‘What was missing for me is really that process of discussing it…’
(Michael Barnes, Liberty Headlines) In a Saturday New York Times interview, the former head of the U.S. Department of Homeland Security admitted to undermining President Donald Trump’s DACA policy because it conflicted with her own immigration beliefs.
Elaine Duke, a lifelong Republican, served as the acting DHS secretary from July 31, 2017, to Dec. 6, 2017.
The meeting involved a memo regarding Trump’s order to rescind President Barack Obama’s controversial DACA protections.
Duke said she signed the memo, but she changed it to make the policy legally difficult to justify.
“What was missing for me is really that process of discussing it,” she said.
“It is a grave decision not only from a legal standpoint but from the effect it will have on not just 700,000 people but 700,000 people plus their families.”
Duke’s resistance operation apparently worked: Activist judges quickly enjoined Trump’s policy to block it from taking effect—despite the fact that the president was using his executive power to undo an illegal, constitutionally unjustifiable fiat by the Obama administration not to enforce federal law.
The Supreme Court asked us to resubmit on DACA, nothing was lost or won. They “punted”, much like in a football game (where hopefully they would stand for our great American Flag). We will be submitting enhanced papers shortly in order to properly fulfil the Supreme Court’s…..
— Donald J. Trump (@realDonaldTrump) June 19, 2020
By stripping the legal justifications for the Trump order, Duke’s altered memo became central to the U.S. Supreme Court’s 5-4 decision to strike it down.
Chief Justice John Roberts sided with the court’s four liberals in issuing the majority opinion, in which he said the lack of legal reasoning offered in the written policy amounted to an “arbitrary and capricious” executive action, failing to meet the standards applied under the Administrative Procedures Act.

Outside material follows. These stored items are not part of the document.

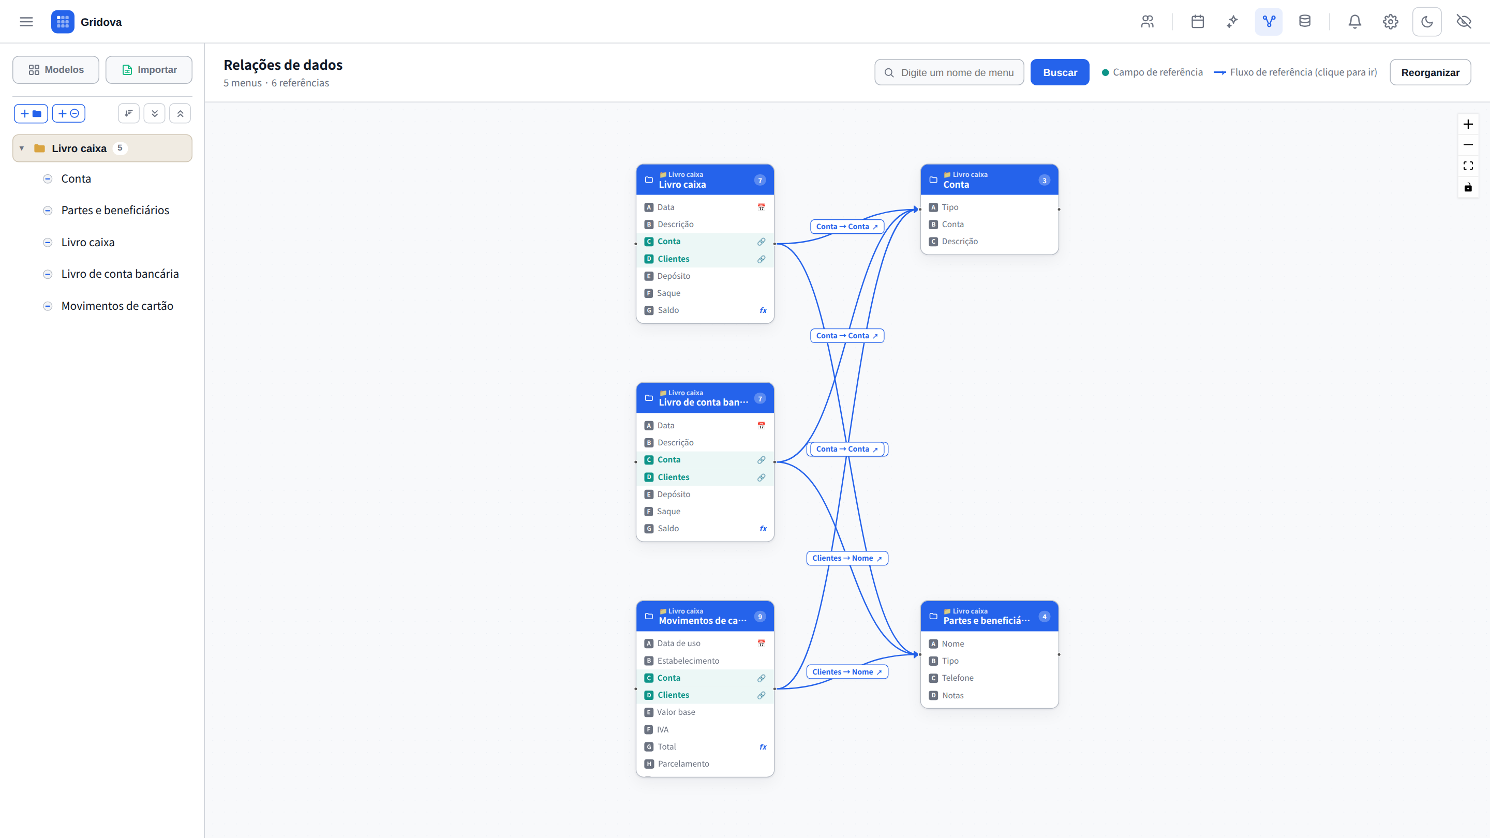Toggle the canvas lock icon
Image resolution: width=1490 pixels, height=838 pixels.
tap(1468, 187)
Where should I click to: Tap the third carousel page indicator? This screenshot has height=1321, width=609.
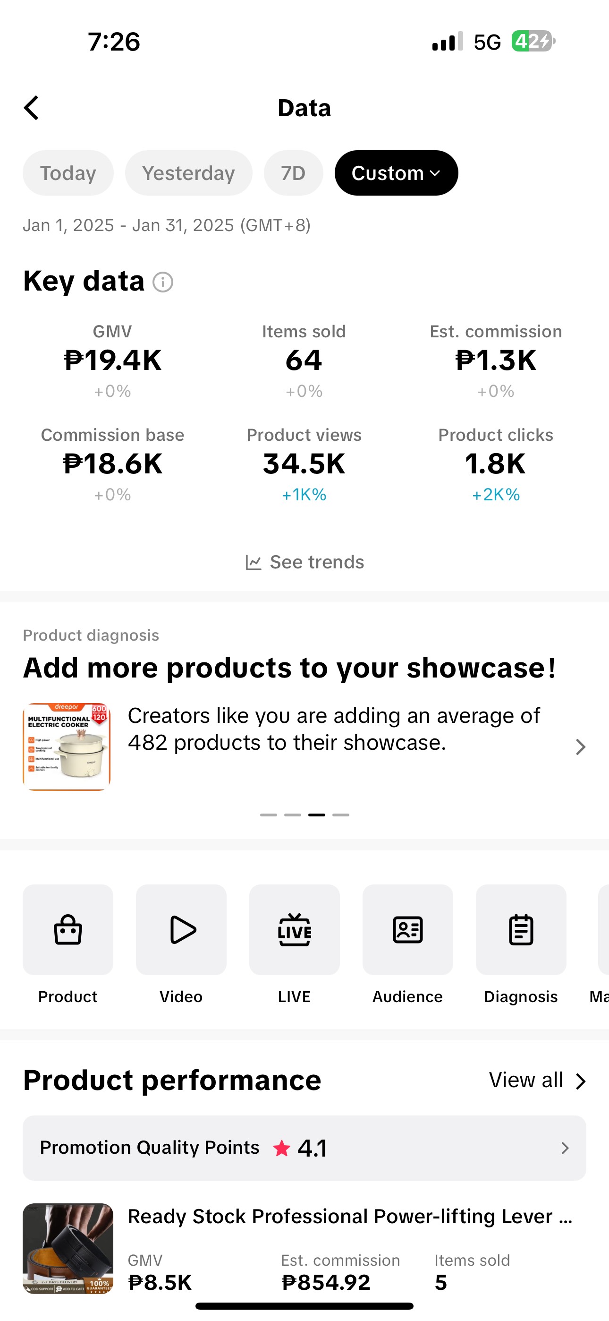tap(316, 814)
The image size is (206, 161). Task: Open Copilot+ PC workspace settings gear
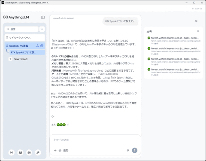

DACA, or Deferred Action for Childhood Arrivals, allows minors that are brought to the United States unlawfully by their illegal immigrants parents to stay in the country without fear of deportation even though they are not U.S. citizens.
An estimated 800,000 DACA recipients currently live in the U.S., most of whom are no longer minors.
Duke said Sessions and Miller believed that Obama’s constitutionally dubious program, which was created through an executive order, amounted to a de facto amnesty and beacon for other illegal immigrants.
She told the Times she disagreed with that perspective and that she hoped Republicans and Democrats would find a way to allow illegal immigrants and their children to live and work permanently in the U.S.
Duke called Trump’s “America First” philosophy, “American Only.”